BRASÍLIA/SÃO PAULO (Reuters) - O PSDB protocolou no Supremo Tribunal Federal (STF) ação direta de inconstitucionalidade para contestar medida provisória editada pelo governo Lula que abre créditos extraordinários para órgãos e entidades do Poder Executivo, informou nesta quarta-feira a assessoria do STF. O partido questionou o repasse extra de cerca de 18 bilhões de reais por entender que, pela Constituição, o crédito extraordinário só pode ser aberto para atender a despesas imprevisíveis e urgentes, como decorrentes de guerra, comoção interna ou calamidade pública.

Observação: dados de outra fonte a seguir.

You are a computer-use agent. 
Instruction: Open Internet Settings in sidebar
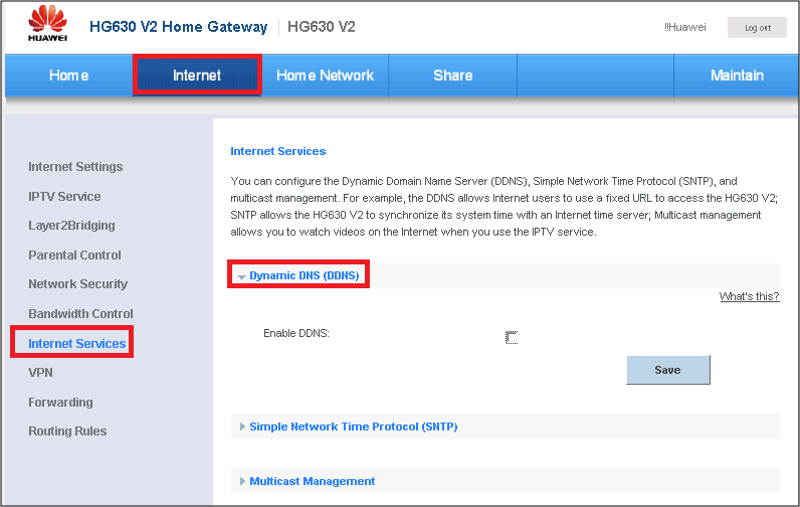(x=76, y=167)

A argumentação do PSDB no tribunal afirma ainda que a medida provisória não pode tratar de créditos extraordinários a não ser como resposta imediata do Estado diante de despesas urgentes.

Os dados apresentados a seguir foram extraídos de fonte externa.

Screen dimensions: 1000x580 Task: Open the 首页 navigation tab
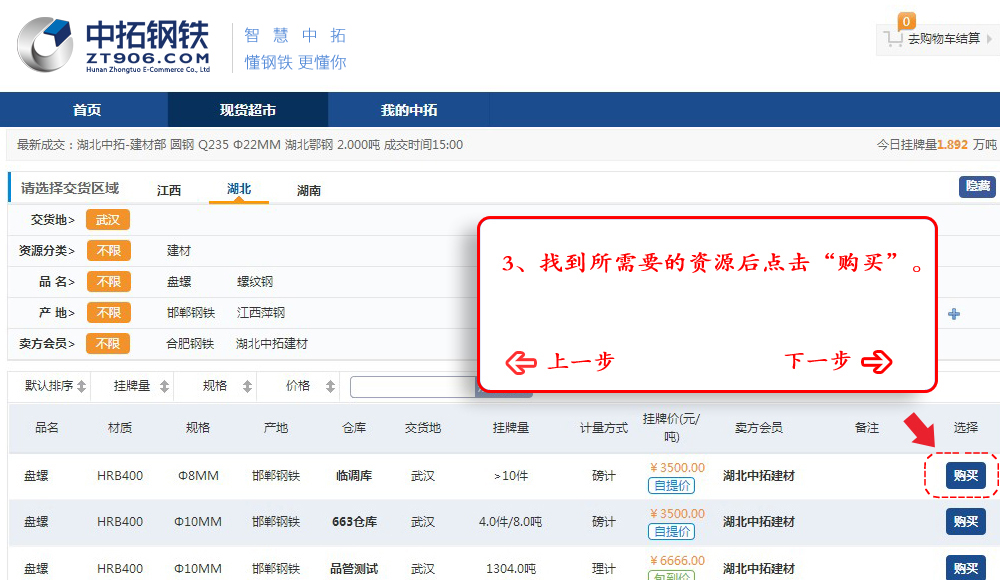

De acordo com o texto da medida provisória, os recursos decorrem de superávit financeiro apurados no balanço patrimonial da União do exercício de 2008, de eliminação de dotações orçamentárias, entre outras fontes.

A medida provisória, que foi apresentada ao Congresso no final de dezembro de 2009, direciona recursos para itens como o apoio à implantação do trem de alta velocidade que ligará o Rio de Janeiro e São Paulo, para a construção de terminais fluviais no Amazonas e implantação e melhoria de sistemas públicos de abastecimento de água em municípios de até 50 mil habitantes.

PROPAGANDA ANTECIPADA

Em outra frente, o PSDB e o DEM entraram com duas representações no Tribunal Superior Eleitoral (TSE) contra o PT por propaganda eleitoral antecipada, de acordo com a assessoria do órgão.

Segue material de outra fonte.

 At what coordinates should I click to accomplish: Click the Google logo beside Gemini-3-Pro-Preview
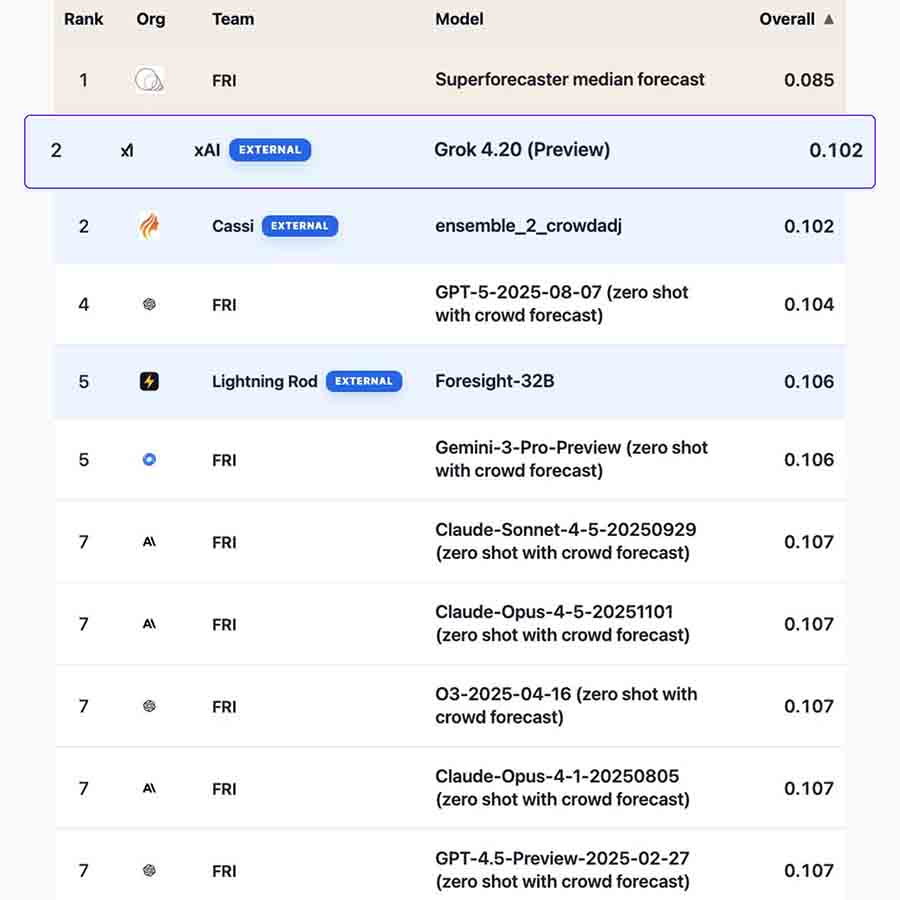tap(149, 459)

Os partidos alegam que a propaganda eleitoral gratuita do dia 10 de dezembro que o PT levou ao ar em rádios e TVs foi uma publicidade fora de época da candidatura à Presidência da ministra-chefe da Casa Civil, Dilma Rousseff, além de uma promoção pessoal da ministra.

No segundo caso, o PT teria procedido da mesma forma em inserções publicitárias também veiculadas no rádio e na televisão durante o mês de dezembro.

Os partidos pedem a cassação do direito de transmissão do programa partidário do PT no primeiro semestre de 2010 e a aplicação de multa.

Os três questionamentos junto à Justiça foram feitos no final de expediente do dia 31 de dezembro do ano passado e divulgados apenas nesta quarta-feira.

PT x Serra

Em São Paulo, a bancada do PT na Assembleia Legislativa ingressou em dezembro no Ministério Público Eleitoral com representação contra o governador José Serra, provável candidato à Presidência da República pelo PSDB.

Alegando propaganda eleitoral antecipada, o partido questiona entrevistas que Serra concedeu a programas populares entre os meses de outubro e novembro do ano passado.

A representação cita os programas de Silvio Santos, Ratinho, Datena e Luciana Gimenez.

"No entendimento da bancada do PT, essa verdadeira maratona de entrevistas do governador não estaria relacionada a nenhum evento, divulgação de campanha de utilidade pública ou de caráter educativo, informativo ou de orientação social", diz nota dos deputados estaduais petistas.